* TUJUAN A
Ulangi persis baris-baris dalam entri, mulai dari baris yang memuat "The height and width of the screenshot is (526, 1150)." hingga baris yang memuat "point(111,79)", termasuk kedua baris tersebut.

* TEKS SUMBER
Kamis 23 Mar 2017 21:45 WIB

Australia Tolak Masuk 500 Pengungsi Suriah dan Irak

Rep: Stephen Dziedzic/ Red:
abc news
abc news

REPUBLIKA.CO.ID, MELBOURNE -- Pemerintah Federal Australia menolak masuk lebih dari 500 pengungsi Suriah dan Irak selama tahun 2016  lalu karena mereka tidak lulus dalam pemeriksaan keamanan. Menteri Imigrasi Australia, Peter Dutton, mengatakan, pemerintah menggunakan intelijen dari sekutu Australia di bidang keamanan, termasuk Amerika Serikat, untuk menilai aspek keamanan.

* TUJUAN B
Salin ulang seluruh berita tentang penolakan pengungsi Suriah dan Irak oleh Australia tanpa perubahan apa pun.

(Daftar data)

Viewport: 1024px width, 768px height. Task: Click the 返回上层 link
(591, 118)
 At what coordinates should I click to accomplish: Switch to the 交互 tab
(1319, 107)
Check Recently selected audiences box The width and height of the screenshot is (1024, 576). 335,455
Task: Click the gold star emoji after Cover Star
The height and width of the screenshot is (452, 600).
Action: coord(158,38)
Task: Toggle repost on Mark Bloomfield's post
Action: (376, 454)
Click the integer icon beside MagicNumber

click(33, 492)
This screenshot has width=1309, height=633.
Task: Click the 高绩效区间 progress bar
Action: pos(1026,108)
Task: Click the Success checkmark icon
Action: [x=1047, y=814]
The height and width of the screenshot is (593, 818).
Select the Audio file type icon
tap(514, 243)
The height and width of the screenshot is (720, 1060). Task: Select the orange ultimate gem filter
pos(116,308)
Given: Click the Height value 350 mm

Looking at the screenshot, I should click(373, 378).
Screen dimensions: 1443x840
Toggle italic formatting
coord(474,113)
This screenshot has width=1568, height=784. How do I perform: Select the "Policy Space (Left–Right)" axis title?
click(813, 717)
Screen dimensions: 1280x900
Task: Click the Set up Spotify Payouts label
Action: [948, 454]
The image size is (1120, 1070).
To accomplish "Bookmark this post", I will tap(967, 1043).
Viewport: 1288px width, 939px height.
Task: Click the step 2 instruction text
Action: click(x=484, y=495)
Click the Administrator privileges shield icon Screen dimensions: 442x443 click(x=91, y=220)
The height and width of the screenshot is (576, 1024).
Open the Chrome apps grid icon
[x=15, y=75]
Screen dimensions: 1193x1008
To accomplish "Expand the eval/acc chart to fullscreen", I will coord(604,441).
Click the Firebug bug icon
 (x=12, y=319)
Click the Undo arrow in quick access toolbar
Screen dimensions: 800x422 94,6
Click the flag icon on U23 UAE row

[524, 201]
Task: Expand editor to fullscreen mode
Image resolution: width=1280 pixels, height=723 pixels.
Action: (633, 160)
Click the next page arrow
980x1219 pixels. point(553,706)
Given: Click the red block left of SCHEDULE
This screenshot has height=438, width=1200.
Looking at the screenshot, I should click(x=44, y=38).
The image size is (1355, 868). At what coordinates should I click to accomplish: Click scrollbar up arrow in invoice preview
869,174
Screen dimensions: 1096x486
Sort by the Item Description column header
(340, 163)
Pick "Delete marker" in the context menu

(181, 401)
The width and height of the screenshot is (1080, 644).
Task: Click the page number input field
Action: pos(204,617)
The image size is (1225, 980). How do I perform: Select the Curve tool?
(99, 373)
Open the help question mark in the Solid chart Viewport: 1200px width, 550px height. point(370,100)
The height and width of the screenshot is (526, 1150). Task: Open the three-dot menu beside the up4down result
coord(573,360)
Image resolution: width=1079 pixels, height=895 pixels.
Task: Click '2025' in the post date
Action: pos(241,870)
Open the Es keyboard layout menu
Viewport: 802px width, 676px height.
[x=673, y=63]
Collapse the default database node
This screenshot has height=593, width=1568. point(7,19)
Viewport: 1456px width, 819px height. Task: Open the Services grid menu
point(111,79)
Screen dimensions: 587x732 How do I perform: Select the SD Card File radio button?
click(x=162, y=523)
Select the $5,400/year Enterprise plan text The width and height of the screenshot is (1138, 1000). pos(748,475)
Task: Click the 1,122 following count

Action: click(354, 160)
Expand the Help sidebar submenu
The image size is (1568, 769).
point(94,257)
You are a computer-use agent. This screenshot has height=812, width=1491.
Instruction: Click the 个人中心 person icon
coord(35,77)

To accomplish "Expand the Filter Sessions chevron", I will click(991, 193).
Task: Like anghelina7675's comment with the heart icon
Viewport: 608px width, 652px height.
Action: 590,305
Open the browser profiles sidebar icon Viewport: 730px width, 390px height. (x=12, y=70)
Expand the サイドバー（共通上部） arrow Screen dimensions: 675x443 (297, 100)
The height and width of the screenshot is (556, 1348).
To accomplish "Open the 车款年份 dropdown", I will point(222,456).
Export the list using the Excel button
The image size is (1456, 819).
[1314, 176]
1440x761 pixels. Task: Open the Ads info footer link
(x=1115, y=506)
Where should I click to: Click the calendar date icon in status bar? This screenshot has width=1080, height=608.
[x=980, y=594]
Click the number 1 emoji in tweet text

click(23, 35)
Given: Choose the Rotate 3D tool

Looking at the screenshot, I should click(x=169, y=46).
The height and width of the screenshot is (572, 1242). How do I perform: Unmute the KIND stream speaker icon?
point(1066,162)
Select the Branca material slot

* JAWABAN AKHIR A
The height and width of the screenshot is (526, 1150). Task: Open the three-dot menu beside the up4down result
coord(573,360)
Image resolution: width=1079 pixels, height=895 pixels.
Task: Click '2025' in the post date
Action: pos(241,870)
Open the Es keyboard layout menu
Viewport: 802px width, 676px height.
[x=673, y=63]
Collapse the default database node
This screenshot has height=593, width=1568. point(7,19)
Viewport: 1456px width, 819px height. Task: Open the Services grid menu
point(111,79)

* JAWABAN AKHIR B
Kamis 23 Mar 2017 21:45 WIB

Australia Tolak Masuk 500 Pengungsi Suriah dan Irak

Rep: Stephen Dziedzic/ Red:
abc news
abc news

REPUBLIKA.CO.ID, MELBOURNE -- Pemerintah Federal Australia menolak masuk lebih dari 500 pengungsi Suriah dan Irak selama tahun 2016  lalu karena mereka tidak lulus dalam pemeriksaan keamanan. Menteri Imigrasi Australia, Peter Dutton, mengatakan, pemerintah menggunakan intelijen dari sekutu Australia di bidang keamanan, termasuk Amerika Serikat, untuk menilai aspek keamanan.